- **Task objective**: Please retype all of the records below word for word, leaving out any pictures.

- **Supplied entries**:
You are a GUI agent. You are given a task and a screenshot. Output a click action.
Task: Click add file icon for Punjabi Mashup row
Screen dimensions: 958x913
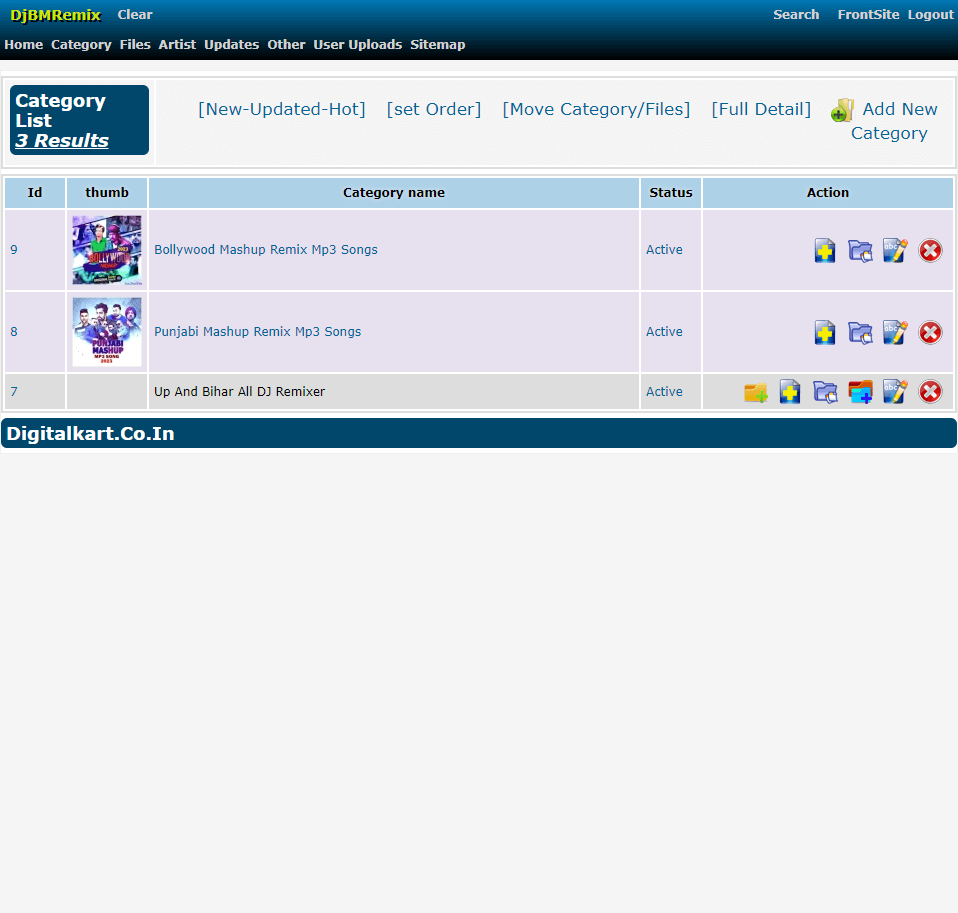pos(825,332)
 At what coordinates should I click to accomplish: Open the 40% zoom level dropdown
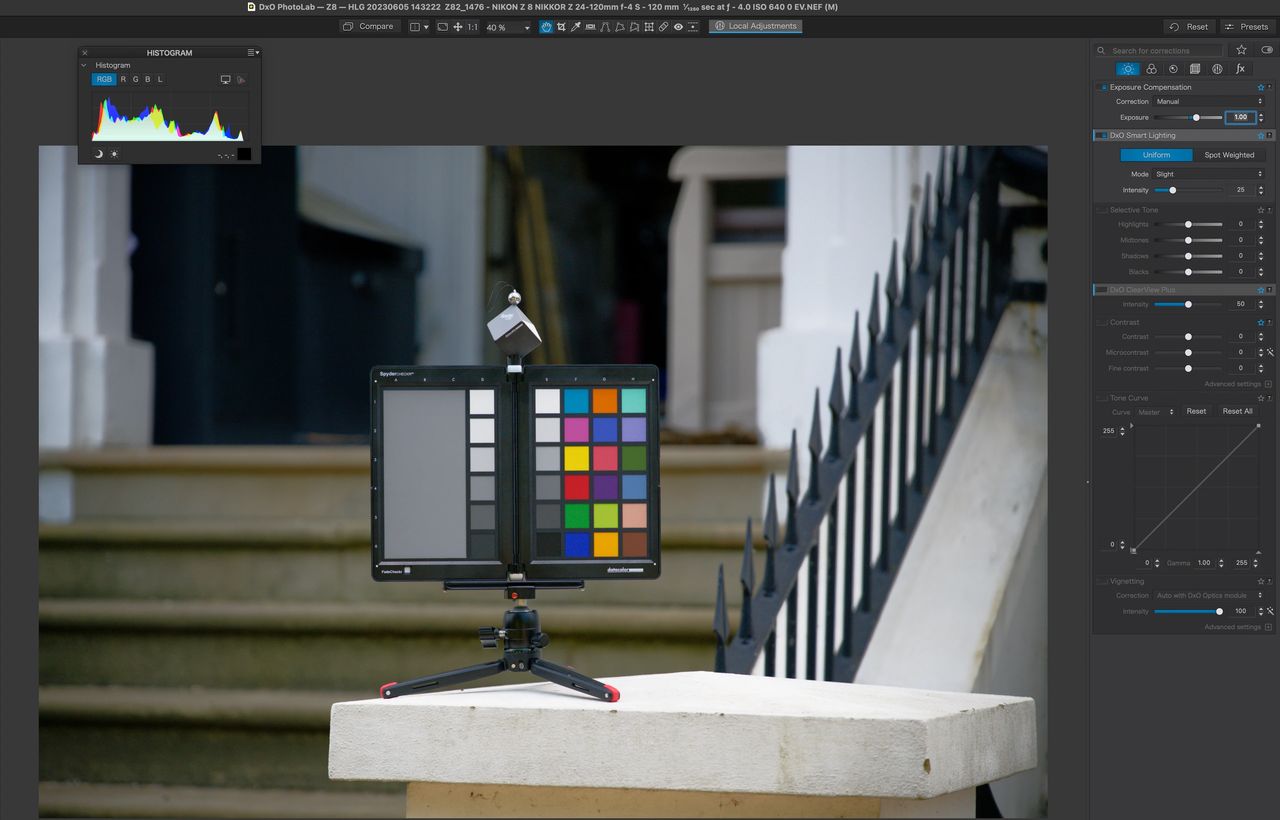coord(508,27)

- **Answer section**:
You are a GUI agent. You are given a task and a screenshot. Output a click action.
Task: Click add file icon for Punjabi Mashup row
Screen dimensions: 958x913
pos(825,332)
 At what coordinates should I click to accomplish: Open the 40% zoom level dropdown
coord(508,27)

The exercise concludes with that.